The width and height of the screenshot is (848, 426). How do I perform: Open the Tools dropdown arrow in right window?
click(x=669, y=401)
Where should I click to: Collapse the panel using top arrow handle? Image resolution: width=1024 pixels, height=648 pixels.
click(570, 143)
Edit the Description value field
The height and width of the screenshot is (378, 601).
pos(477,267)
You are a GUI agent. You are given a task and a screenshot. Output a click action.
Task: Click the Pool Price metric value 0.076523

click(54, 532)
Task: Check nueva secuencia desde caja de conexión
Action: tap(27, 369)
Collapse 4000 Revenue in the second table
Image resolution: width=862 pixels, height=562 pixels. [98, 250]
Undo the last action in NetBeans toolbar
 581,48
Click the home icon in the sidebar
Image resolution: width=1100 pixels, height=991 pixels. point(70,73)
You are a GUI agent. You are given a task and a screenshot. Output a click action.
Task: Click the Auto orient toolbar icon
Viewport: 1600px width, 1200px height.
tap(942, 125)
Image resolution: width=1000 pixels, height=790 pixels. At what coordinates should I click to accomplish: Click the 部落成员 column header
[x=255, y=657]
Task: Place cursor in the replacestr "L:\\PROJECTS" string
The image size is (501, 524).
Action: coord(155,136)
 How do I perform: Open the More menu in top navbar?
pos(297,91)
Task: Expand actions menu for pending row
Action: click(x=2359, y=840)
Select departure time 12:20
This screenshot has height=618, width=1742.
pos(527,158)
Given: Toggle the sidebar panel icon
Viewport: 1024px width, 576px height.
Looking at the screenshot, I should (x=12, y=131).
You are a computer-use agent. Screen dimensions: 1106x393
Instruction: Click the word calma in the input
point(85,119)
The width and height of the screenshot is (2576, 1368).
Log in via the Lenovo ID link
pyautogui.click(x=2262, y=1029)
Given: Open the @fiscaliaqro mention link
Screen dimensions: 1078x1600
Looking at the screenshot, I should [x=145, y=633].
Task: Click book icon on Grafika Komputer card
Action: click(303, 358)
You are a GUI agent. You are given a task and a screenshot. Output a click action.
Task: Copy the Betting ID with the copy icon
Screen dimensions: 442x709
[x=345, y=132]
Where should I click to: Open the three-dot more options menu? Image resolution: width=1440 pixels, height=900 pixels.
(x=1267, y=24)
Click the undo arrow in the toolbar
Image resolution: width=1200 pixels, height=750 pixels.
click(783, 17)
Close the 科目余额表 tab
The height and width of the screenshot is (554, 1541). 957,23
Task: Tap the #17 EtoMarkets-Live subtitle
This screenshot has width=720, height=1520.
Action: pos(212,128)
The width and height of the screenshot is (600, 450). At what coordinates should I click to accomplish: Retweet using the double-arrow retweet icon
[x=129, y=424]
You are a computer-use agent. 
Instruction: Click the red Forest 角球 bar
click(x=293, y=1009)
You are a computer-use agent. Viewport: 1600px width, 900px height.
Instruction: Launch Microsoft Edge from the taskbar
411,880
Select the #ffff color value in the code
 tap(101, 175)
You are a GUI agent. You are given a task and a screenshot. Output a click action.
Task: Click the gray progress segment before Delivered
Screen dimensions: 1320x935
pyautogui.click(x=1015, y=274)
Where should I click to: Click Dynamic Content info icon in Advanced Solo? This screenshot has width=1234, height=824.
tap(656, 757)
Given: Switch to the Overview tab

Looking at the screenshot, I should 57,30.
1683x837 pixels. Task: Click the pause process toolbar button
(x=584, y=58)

----------

Find the string "computer" in the data. Report each line it appears in.

> [Solution to this exercise]:
You are a computer-use agent. Screen dimensions: 1106x393
You are a computer-use agent. 
You are a computer-use agent. Viewport: 1600px width, 900px height.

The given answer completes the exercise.